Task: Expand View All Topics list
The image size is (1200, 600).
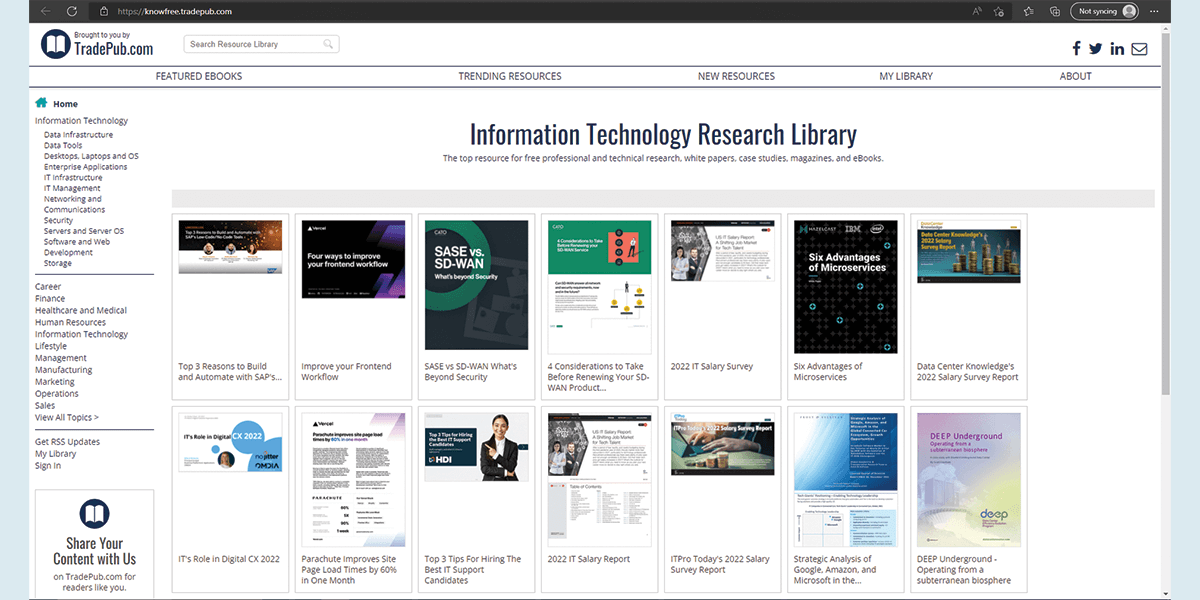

...

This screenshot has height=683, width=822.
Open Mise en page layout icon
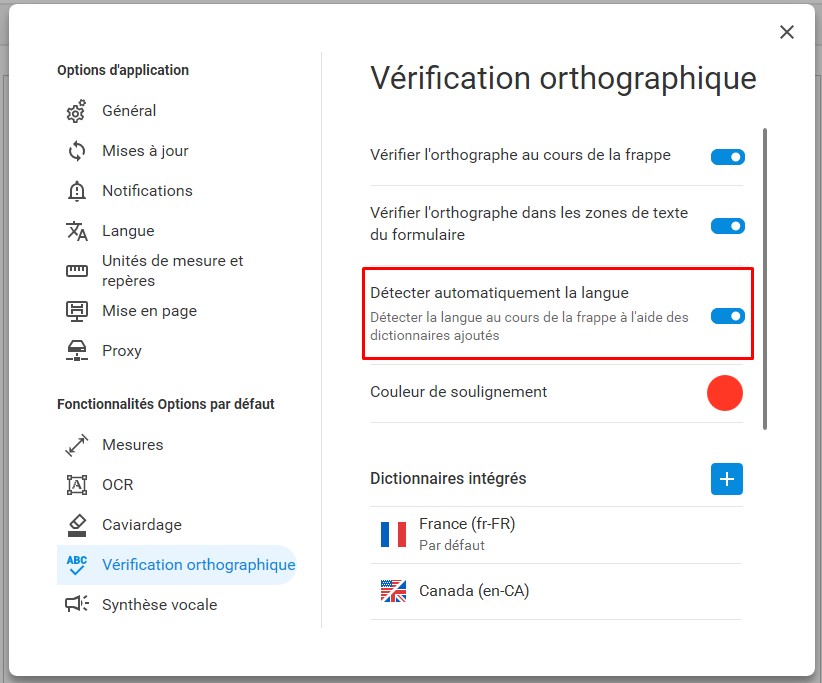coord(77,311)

> _Exercise objective_: The entries above hold a line with "Task: Expand View All Topics list" and a later line with "The image size is (1200, 600).". Write out exactly those lines and all lines between, nothing more.

> _Solution below_:
Task: Expand View All Topics list
The image size is (1200, 600).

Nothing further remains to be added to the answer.